EXTRAIT À LIRE:
☆ ☆ ☆
Ils sont cinq, ils se succèdent, se détestent, s’aiment, se trahissent et sont du même sang. Ils proviennent du fond des âges et, pourtant, ils sont d’aujourd’hui. Ils passent leur vie à attendre d’être au sommet et sitôt la montagne gravie, leur chute s’amorce. Autour d’eux, leurs alliés et leurs conspirateurs. Au-dessus d’eux, les femmes, à la fois souveraines et victimes, broyées par les mâchoires de l’Histoire en marche, se défendant corps et âme pour ne pas que tout sombre. Five Kings est une expérience théâtrale d’envergure, une immersion dans le grand mécanisme des joutes de pouvoir qui font notre monde. Une relecture des rois shakespeariens à travers le prisme des cinq dernières décennies de notre époque; depuis l’explosion des valeurs familiales des années 60 jusqu’à l’ascension actuelle de l’individualisme.

Une épopée fascinante qui dévoile l’ambition brûlante des dictateurs.
☆ ☆ ☆
DONNÉES FOURNIES:

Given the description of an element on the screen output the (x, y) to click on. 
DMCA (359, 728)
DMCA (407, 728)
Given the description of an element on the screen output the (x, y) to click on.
☆ ☆ ☆
TRAVAIL À FAIRE:
(1) D'après le texte sur Five Kings, combien de décennies de notre époque sert de prisme à la relecture des rois shakespeariens ?
(2) Résumez le texte sur Five Kings en deux phrases.

EXERCICES CORRIGÉS:
(1) Les cinq dernières décennies.

(2) Five Kings est une expérience théâtrale d'envergure qui relit les rois shakespeariens à travers les cinq dernières décennies, depuis l'explosion des valeurs familiales des années 60 jusqu'à l'ascension actuelle de l'individualisme. On y suit cinq personnages du même sang qui se succèdent, se trahissent et chutent sitôt arrivés au sommet, entourés d'alliés, de conspirateurs et de femmes à la fois souveraines et victimes.